Now, this met my goals in some very specific ways. I wanted to avoid the two extremes that seem endemic to high-powered RPGs: "rocket tag" fights or "cherry tapping". The first is when you have enemies with such a high offensive ability that most fights end with the first hit (or the first hit cripples the opponent so badly that the second will surely end them). The second is when characters have so many hit points or such a strong defense that fights drag on forever as you slowly chip away at each other's health.

My goal was to create a system where actually inflicting damage against an opponent isn't too tough and most fights will end within about 3-5 hits, which I felt was not so short as to be unsatisfying and not so long it stops feeling intense. Enough times for tables to turn, allies to show up or a bit of banter to be traded.

However, at the same time I wanted the ability for a really powerful or lucky hit to potentially take out an opponent in a single blow. Not a likely event, but something that would be possible (especially when a stronger foe faces a weaker one).

That was the intent behind the doubling mechanic, it ensured that the odds of inflicting extra damage increased non-linearly, requiring more and more luck to get a really strong hit in. I felt it was an elegant damage system that met my needs but unfortunately it didn't quite work out.

I went to the 1 damage per 5 points of difference system because the doubling system, while useful, seemed to cause some calculation issues in play, and more significantly was awkward to explain in the text. Although I still don't feel too content with the change I think it'll turn out to be the right decision and did allow me to create the Deadly Weapons rule.

You see, I realized something working on several of the "micro-settings" for BAKFDGs. Specifically a setting called "Against The Darkness", kind of a hybrid of Highlander and Men In Black where players take the role of immortal enforcers who defend humanity from the hordes of secret monsters that lurk in the night. It was very much intended to be in the Katana-and-Trenchcoat style of Highlander and WoD games like Vampire. But I realized that since I didn't include any rules for weapons outside of External Traits I was actively discouraging players from using them. After all, in a modern setting where players are trying to avoid notice it's quite a pain to lug around guns or katanas and avoid suspicion. And that's not what I wanted, I wanted to encourage rooftop swordfights, or mowing down hordes of were-vampires with twin Uzis firing silver bullets, in addition to unarmed high flying combat.
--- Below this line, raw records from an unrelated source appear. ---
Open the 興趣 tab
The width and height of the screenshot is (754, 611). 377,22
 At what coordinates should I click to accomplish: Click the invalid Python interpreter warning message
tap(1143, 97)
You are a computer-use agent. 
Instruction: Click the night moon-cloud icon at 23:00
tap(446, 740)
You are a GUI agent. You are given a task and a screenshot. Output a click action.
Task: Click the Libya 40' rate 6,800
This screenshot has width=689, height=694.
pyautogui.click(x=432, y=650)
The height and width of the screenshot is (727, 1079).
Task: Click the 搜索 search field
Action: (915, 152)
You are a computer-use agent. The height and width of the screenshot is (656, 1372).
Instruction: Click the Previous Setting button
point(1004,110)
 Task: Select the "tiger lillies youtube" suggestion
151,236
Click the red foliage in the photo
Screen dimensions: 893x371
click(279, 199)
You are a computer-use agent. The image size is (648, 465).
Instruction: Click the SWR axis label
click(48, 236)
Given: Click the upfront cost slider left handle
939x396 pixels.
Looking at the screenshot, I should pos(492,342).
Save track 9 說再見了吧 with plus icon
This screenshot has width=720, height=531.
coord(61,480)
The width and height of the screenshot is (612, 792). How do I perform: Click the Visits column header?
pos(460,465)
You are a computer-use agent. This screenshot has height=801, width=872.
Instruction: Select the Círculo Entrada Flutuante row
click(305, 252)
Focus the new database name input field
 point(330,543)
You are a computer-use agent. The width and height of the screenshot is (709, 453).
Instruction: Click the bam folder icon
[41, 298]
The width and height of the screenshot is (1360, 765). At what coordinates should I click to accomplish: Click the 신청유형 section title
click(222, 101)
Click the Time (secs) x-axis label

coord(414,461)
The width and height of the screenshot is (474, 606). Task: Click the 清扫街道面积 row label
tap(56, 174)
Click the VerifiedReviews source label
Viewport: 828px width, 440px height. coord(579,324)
So I needed a solution and that was the (optional) Deadly Weapons rule. I felt like just adding a flat bonus to your roll was bonus uninteresting and it was difficult to define the line between a piddly bonus not worth bothering with or a bonus that became too big and made the weapon indispensable and rendered unarmed combat worthless. Basically the Deadly Weapons rule lowered the threshold for additional damage from an attack to 1 Damage/5 points to 1 Damage/4 points. This meant that both unarmed fighters and swordsmen have the same minimum damage and largely operate the same, but the weapon gives just enough of an edge to make it worthwhile to carry around. It also only works in the new damage system so I feel it kind of evens out with the original rules.


I didn't want BAKFDGs to be nothing more than trading blows back and forth and I was hoping to give it a little bit of tactical oomph, so I also came up with a few other rules that I think are interesting...but may or may not be good. Time (and playtesting) will tell.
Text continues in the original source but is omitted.